***** Dataset extract *****

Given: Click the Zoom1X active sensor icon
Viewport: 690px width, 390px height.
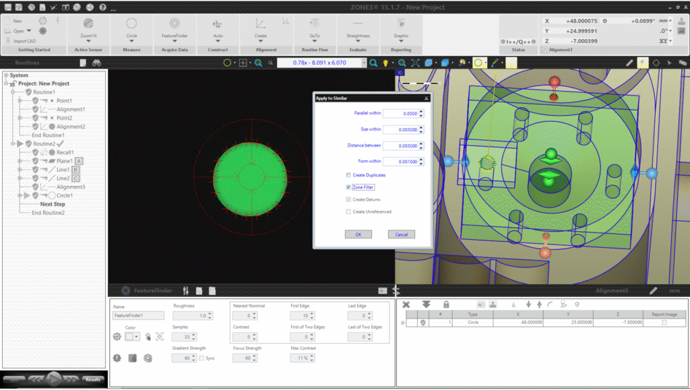Looking at the screenshot, I should 88,24.
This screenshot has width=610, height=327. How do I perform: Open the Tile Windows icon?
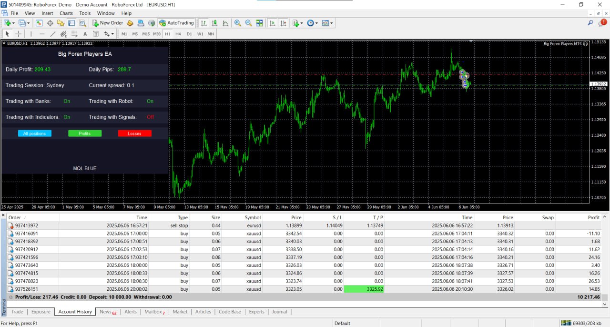(x=259, y=23)
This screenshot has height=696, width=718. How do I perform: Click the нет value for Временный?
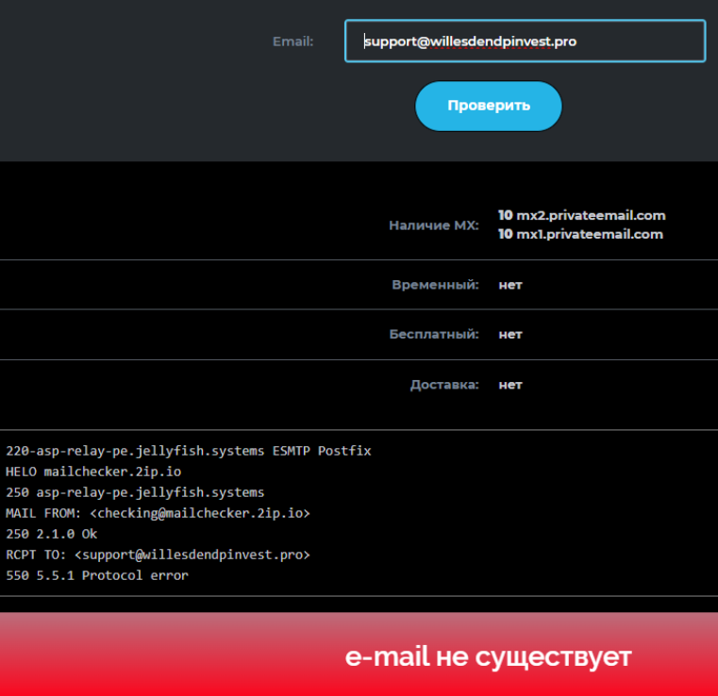[x=510, y=285]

*****

Leave out the images and copy all remaining data word for word.

Task response:
Given: Click the Zoom1X active sensor icon
Viewport: 690px width, 390px height.
Looking at the screenshot, I should 88,24.
This screenshot has width=610, height=327. How do I perform: Open the Tile Windows icon?
(x=259, y=23)
This screenshot has height=696, width=718. How do I perform: Click the нет value for Временный?
[x=510, y=285]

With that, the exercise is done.